Just a year shy of his first neonatal intensive care unit (NICU) stay as a newborn, Taylor VanOrden celebrated his first birthday in a hospital gown. Taylor, who lives with his family in Blackfoot, ID, is a fun, spunky, energetic, and determined little boy who was diagnosed with cystic fibrosis when he was less than a week old.

According to the Cystic Fibrosis Foundation (CFF), today, approximately 30,000 people in the United States have cystic fibrosis, which is a rare genetic disease that causes severe damage to the lungs and digestive system.

“Within 24 hours after Taylor was born we knew something wasn’t right,” said Lyndsey VanOrden, Taylor’s mom. “Questions started being asked and a series of tests began. It was determined that Taylor had a blockage in his small intestine and he would need to be taken by life flight, a critical care air medical transport service, to Primary Children’s Hospital in Salt Lake City.”

Taylor spent two weeks in the NICU, and during that time, a sweat test confirmed that he had cystic fibrosis. Since then, the now four-year-old has relied on a variety of medications and vitamins every day as well as treatments to clear sticky mucus from his lungs.

Every year for the last four years, Taylor has had to visit his doctor at Primary Children’s in Salt Lake City every three months to check that he’s healthy. And once a year he’s admitted to the hospital for two weeks to have bloodwork taken, a lung exam, and a hospital clean out of his lungs. On a daily basis, Taylor takes over 12 different inhaled and oral medications to help manage his disease of cystic fibrosis. He also wears a percussion vest for one to two hours every day to help break up the mucus in his lungs.

“Taylor really doesn’t know any different because this has been his routine since he was an infant,” Lyndsey said. “He’s finally getting to the point where he’s starting to ask why he has to do this, though. For example, he doesn’t understand why he has to have his blood drawn, which is painful, or why his brother and sister get to play when he can’t always. However, despite everything he has to do every day, he is just like any other rambunctious four-year-old.”

Books and pamphlets with pictures of other kids with cystic fibrosis wearing a percussion vest have been an invaluable tool for the VanOrden family. They can show these to Taylor so he knows there are other kids doing what he has to do every day too.

Cystic fibrosis also affects the pancreas because the buildup of mucus prevents the release of digestive enzymes that allow the body to break down food and absorb vital nutrients. This can result in malnourishment, poor growth, brittle bones, and difficulty gaining weight, despite a healthy appetite. Some of the medications he takes help to ensure he’s absorbing all of the nutrients from the foods he eats to prevent these things from happening.

“Cystic fibrosis may be the center of Taylor’s life but it definitely doesn’t define who he is,” Lyndsey always tells people. “As the youngest of three siblings, you will often find him right in the middle of the mischief at home. When he is out and about, he is always singing to himself happily or attempting to make other people laugh.”

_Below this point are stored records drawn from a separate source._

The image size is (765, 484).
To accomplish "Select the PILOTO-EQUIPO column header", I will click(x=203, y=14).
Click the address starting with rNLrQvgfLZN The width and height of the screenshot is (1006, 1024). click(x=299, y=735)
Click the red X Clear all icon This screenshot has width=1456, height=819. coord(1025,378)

Taylor’s diagnosis has helped the VanOrden family to be more present, really focus on and celebrate the small milestones in their lives, and be grateful for every moment and everything they have.

“What I would really like for Taylor is to see him grow up with some big dreams for himself that he gets to pursue and even gets married and has a family of his own,” Lyndsey said. “I want him to have a long, healthy life where he can do everything he wants to do and a life where he can outlive me.”

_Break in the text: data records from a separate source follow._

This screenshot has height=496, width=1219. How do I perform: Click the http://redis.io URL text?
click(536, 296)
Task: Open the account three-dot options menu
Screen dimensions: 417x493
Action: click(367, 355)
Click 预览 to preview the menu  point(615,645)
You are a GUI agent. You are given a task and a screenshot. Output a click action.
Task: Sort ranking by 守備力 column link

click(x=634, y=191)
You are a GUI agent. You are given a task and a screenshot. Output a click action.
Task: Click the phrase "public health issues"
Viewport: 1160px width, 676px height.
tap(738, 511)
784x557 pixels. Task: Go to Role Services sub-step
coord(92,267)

The monetary donations to support cystic fibrosis research 20-plus-years ago have paved the way for Taylor (and so many others!) to have a fulfilling childhood and thrive as adults. Now, because of studies and new medications, the life expectancy for those with cystic fibrosis is in the mid-40s, and with new treatments and medications, the hope is the life expectancy will become even longer.

Taylor’s parents have recognized how important it is to increase awareness and support cystic fibrosis research to give others the chance for a brighter future. That’s why the VanOrden family will participate in the Wolverine Canyon Marathon this year.

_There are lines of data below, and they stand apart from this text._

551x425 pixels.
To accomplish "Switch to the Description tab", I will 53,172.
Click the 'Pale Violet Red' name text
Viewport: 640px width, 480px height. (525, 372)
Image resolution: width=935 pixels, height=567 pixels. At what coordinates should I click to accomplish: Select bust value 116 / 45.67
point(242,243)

Annual Wolverine Canyon Marathon: Join us in the fight against cystic fibrosis!
To help raise awareness about cystic fibrosis, the Bingham Health Care Foundation and Blackfoot Rotary have teamed up to bring you the annual Wolverine Canyon Marathon:

Sat., July 20, 2019 | Blackfoot, Idaho

All of the proceeds from the Wolverine Canyon Marathon will go to charitable foundations. Fifty percent will go to the Blackfoot Rotary Club and the Bingham Health Care Foundation, and 50 percent will go towards Taylor’s medical expenses.